Afghani ostaggi al confine
Mentre i Talebani si prendevano l’Afghanistan, una manciata di afghani si presentava al confine tra Bielorussia e Polonia e da allora aspetta invano di ottenere protezione. Il deputato di sinistra Maciej Konieczny, che è sul posto, ha riferito che «sono rimasti intrappolati tra due schieramenti di forze dell’ordine, all’inizio la polizia ha dato loro da mangiare, poi nemmeno quello». La gente del villaggio ha provato a far arrivare zuppa e pane ma la polizia li ha sequestrati. Così decine di persone sono da giorni in trappola tra Bielorussia e Polonia, che si accusano tra loro di provocare un conflitto. E gli afghani restano stretti nel mezzo. «Dall’ultimo contatto coi rifugiati, anche donne, sappiamo che c’è chi sta avendo seri problemi di salute», fa sapere l’ong Fundacja Ocalenie. «Ai detenuti è stata data acqua. Non siamo in grado di determinare se dalla parte polacca o bielorussa». Detenuti, ostaggi, intrappolati, richiedenti asilo. Per il difensore civico polacco, Varsavia viola la convenzione di Ginevra; si parla di respingimenti illegali. La sinistra dice che «Minsk usa i rifugiati per i suoi interessi ma non è la loro presenza che può destabilizzare la Polonia, bensì la reazione crudele dei suoi politici; il Pis vuol suscitare la paura dei rifugiati». Il Pis a sua volta insinua: «Sono davvero rifugiati? O è esportazione del terrorismo?
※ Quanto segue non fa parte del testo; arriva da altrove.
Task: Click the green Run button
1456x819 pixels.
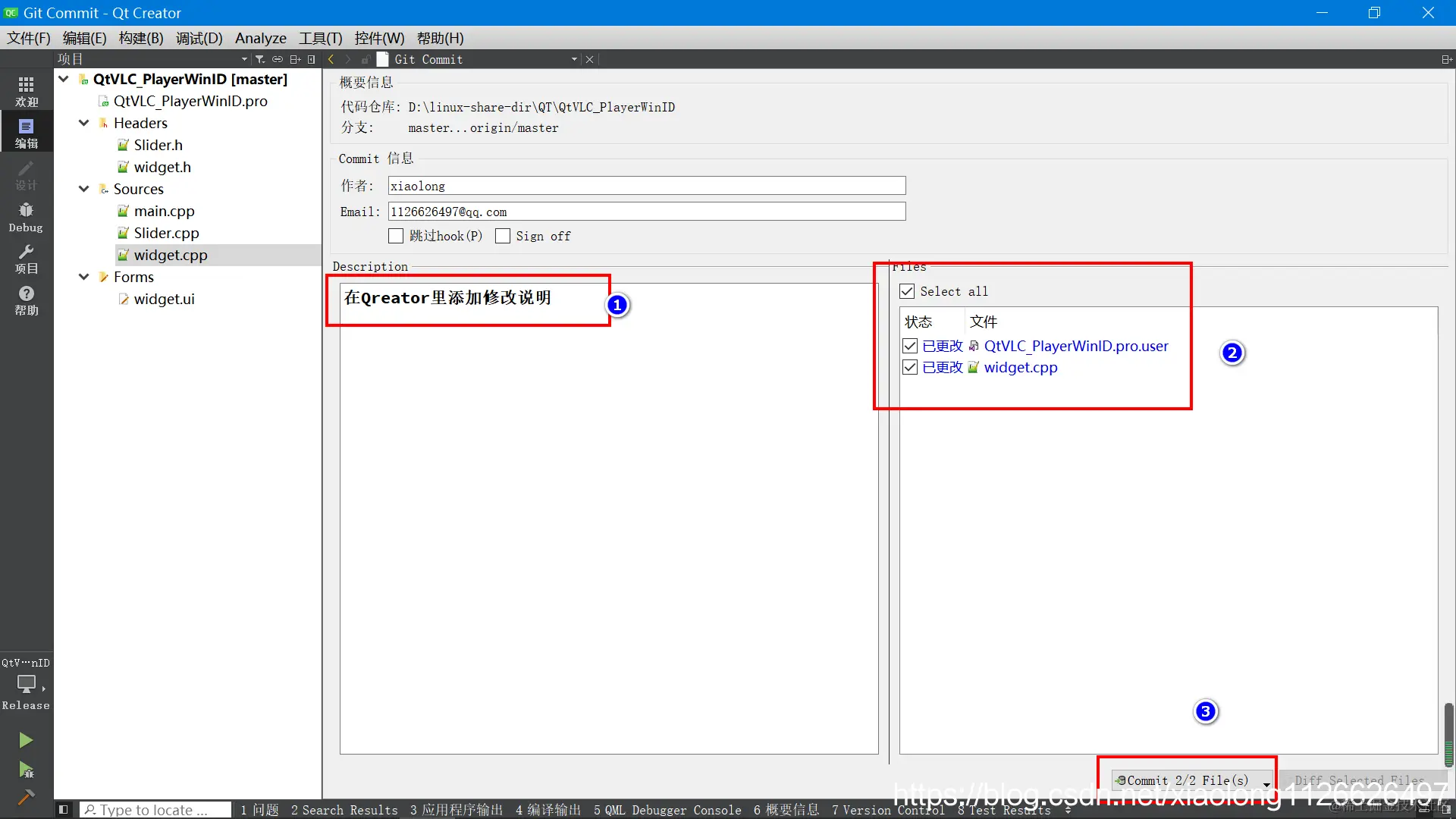Action: point(26,740)
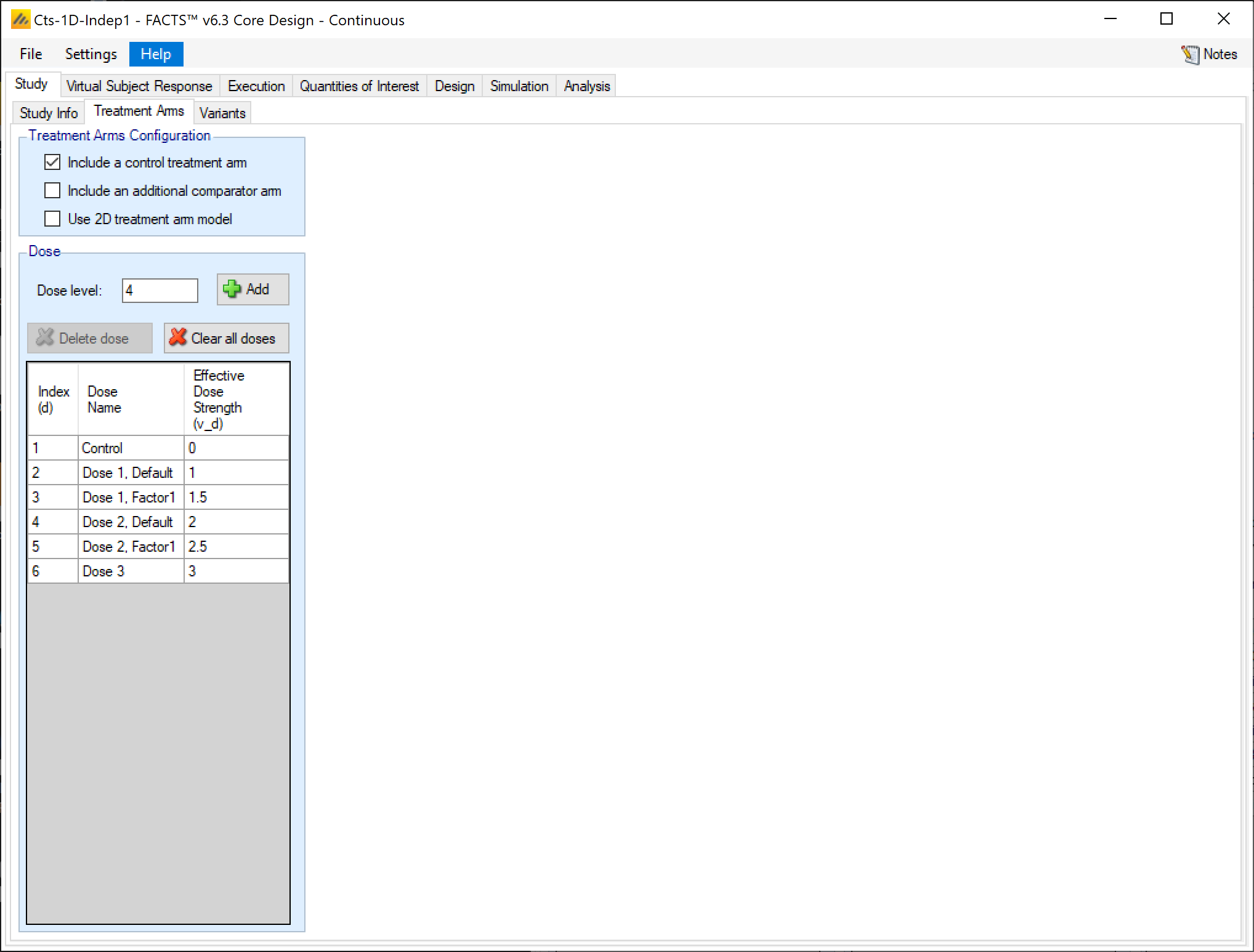Viewport: 1254px width, 952px height.
Task: Check Use 2D treatment arm model
Action: (52, 219)
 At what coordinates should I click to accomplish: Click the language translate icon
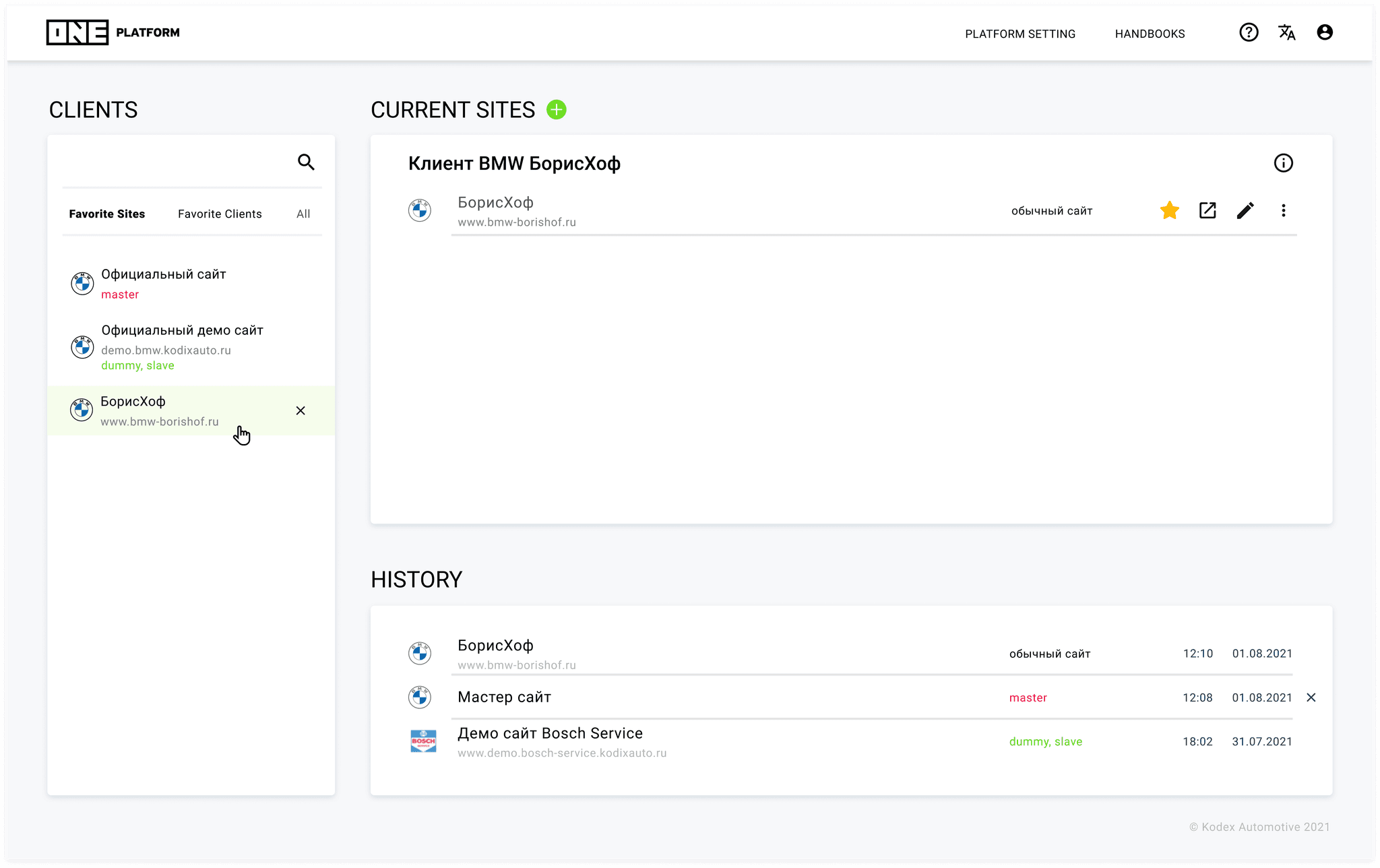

Fanno il gioco di Lukashenko e Putin». Nel frattempo le divisioni sul tema ripercorrono altre fratture nel paese. La società civile accogliente c’è eccome, «molte città sono pronte ad accogliere gli afghani», fa sapere Piattaforma civica, partito centrista d’opposizione noto anche come “il partito dei sindaci”. L’opposizione rivendica umanità e accoglienza. Le femministe dello Sciopero delle donne protestano contro il muro, viceversa l’estrema destra di Robert Bąkiewicz che lo scorso autunno prese d’assalto le femministe va al confine per dare man forte alla polizia. In tutto ciò, la Guardia di frontiera si rifiuta di accogliere le richieste di protezione internazionale. Quella frontiera è europea.